One of the major problems we inherited along with the AD Simluation project was related to positional accuracy and temporal synchronization.
The customer needed to run their simulator in a "co-simulation" mode along side another simulator with a different clock rate. Neither simulator runs at a constant speed, although the second simulator attempts to provide "real-time" behavior. Previous developers originally tried a solution to bridge these two simulators together using a third simulator. This was barely functional, having a high degree of variability in the positions and velocities at each step due to the relative rates and offsets of the respective simulation clocks.
This first graph shows time on the x-axis, and speed on the y-axis. The blue line is a vehicle's speed as controlled and reported by one simulator, the red is what was actually observed for the vehicle by the other simulator across the bridge. As can be clearly seen, while the reported velocity of a vehicle across the simulations was supposed to be changing in a smooth, natural way, what one simulator actually saw was extremely "jittery", with lots of artificial step-by-step variation -- frequently more than 20% error.
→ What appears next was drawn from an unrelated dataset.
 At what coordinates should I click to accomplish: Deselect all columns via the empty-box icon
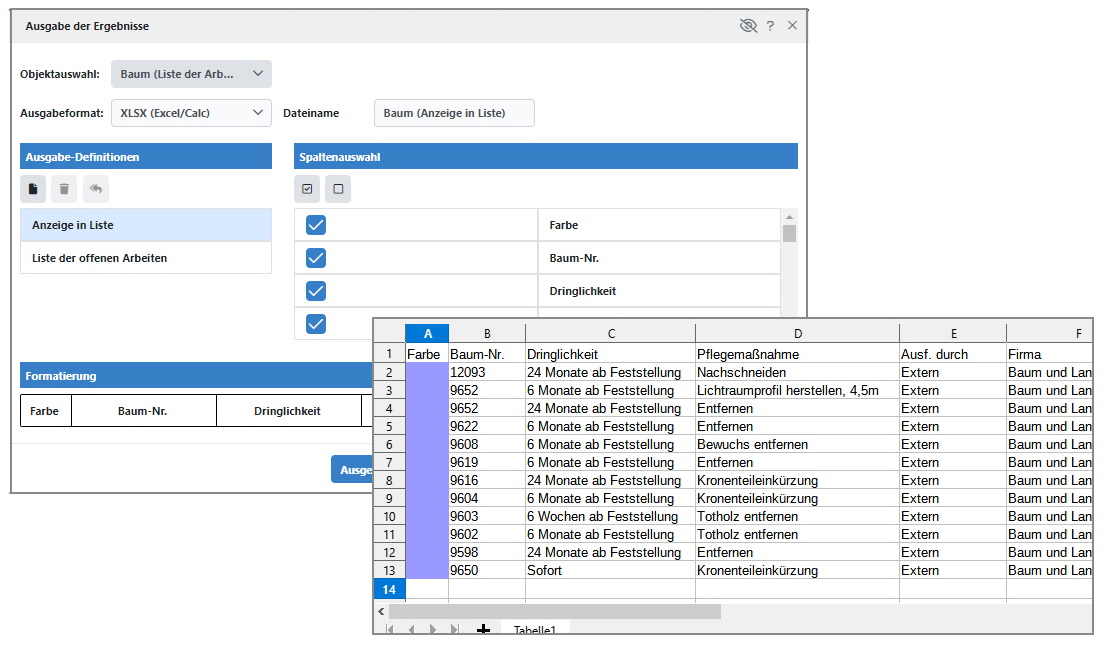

We eliminated the third simulator by writing our own bridge between the simulators that took into account the different clock rates and their skews, smoothing and kinematically extrapolating from the state of the simulation with the faster clock within local time windows to provide precise coordination with the slower simulation at its step points, and vice versa. This also involved changing the interface to (and temporal granularity of) the physics simulation engine to support variable-width time steps to make the state updates as realistic as possible.
When we finished, the relative "jitter" between the two simulations was virtually eliminated.